*REQUIRED WORK:*
State, as a number alone, how many lines of the data contain the string "cookie".

*DATASET ENTRIES:*
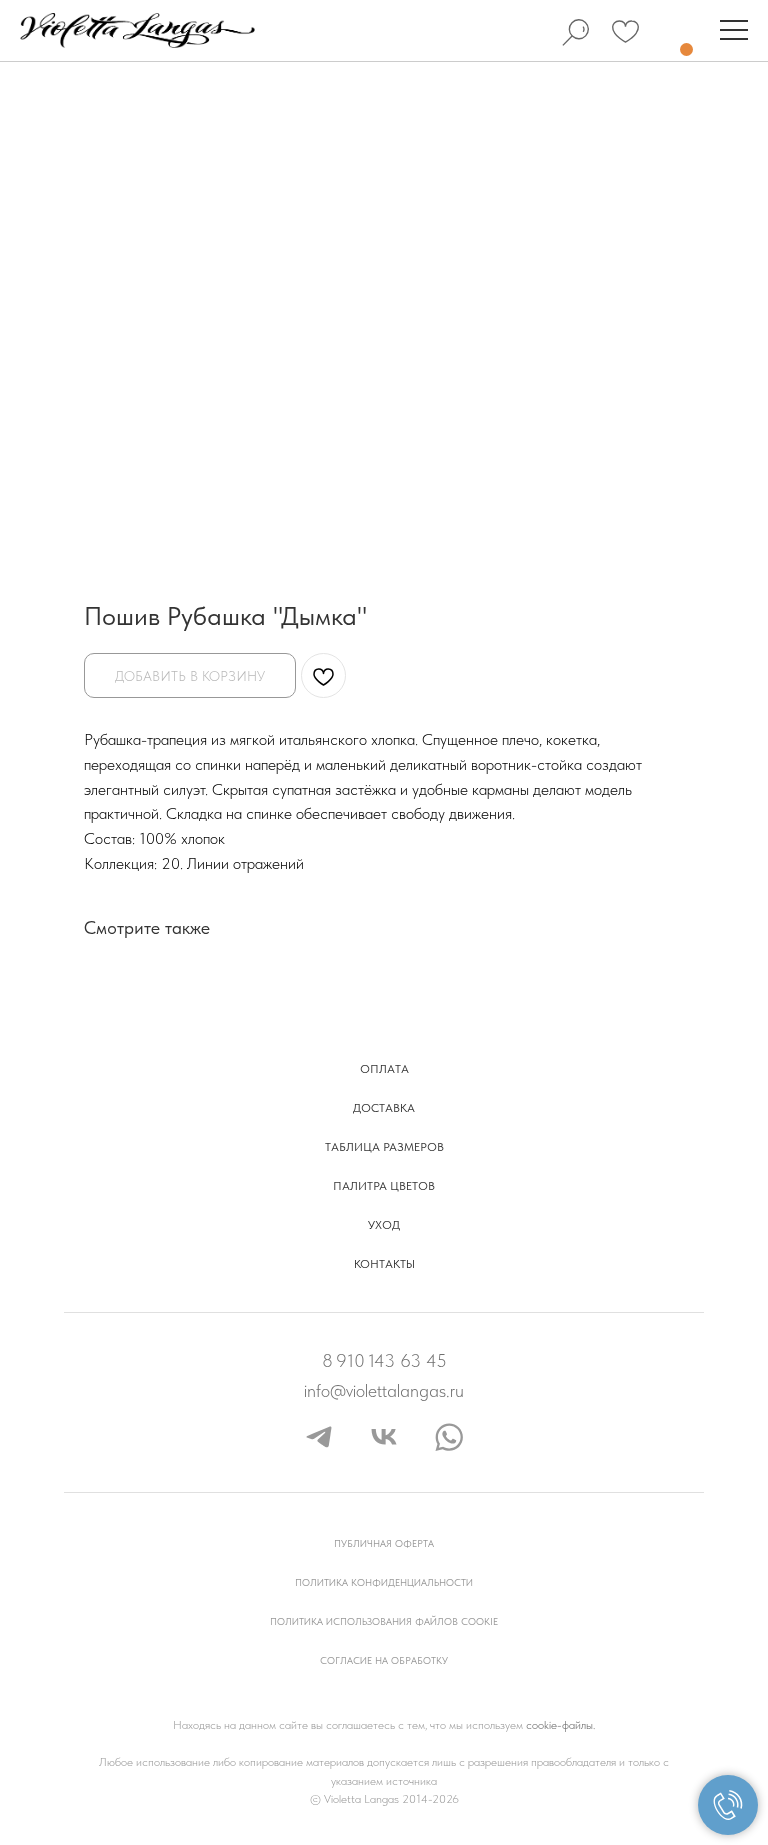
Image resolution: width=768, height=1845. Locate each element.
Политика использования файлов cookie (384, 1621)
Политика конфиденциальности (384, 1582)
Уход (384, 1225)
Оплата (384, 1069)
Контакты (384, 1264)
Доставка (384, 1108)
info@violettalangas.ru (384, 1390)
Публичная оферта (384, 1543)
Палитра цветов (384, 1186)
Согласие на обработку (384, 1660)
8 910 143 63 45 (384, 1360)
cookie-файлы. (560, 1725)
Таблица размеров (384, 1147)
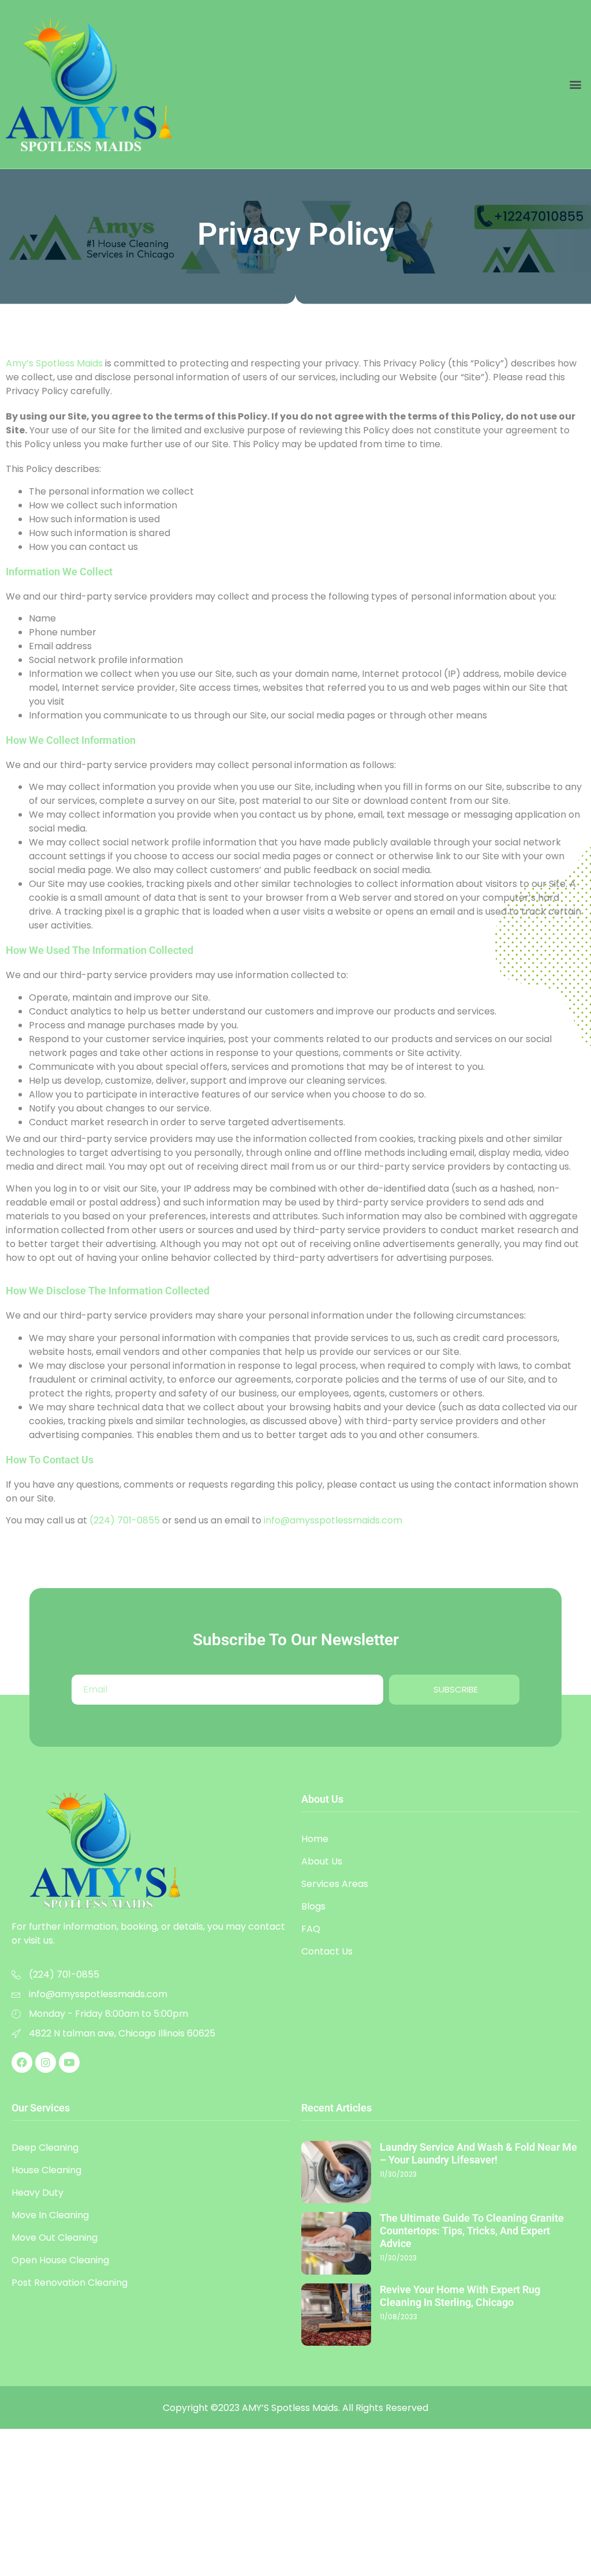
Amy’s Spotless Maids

*TASK RESPONSE:*
2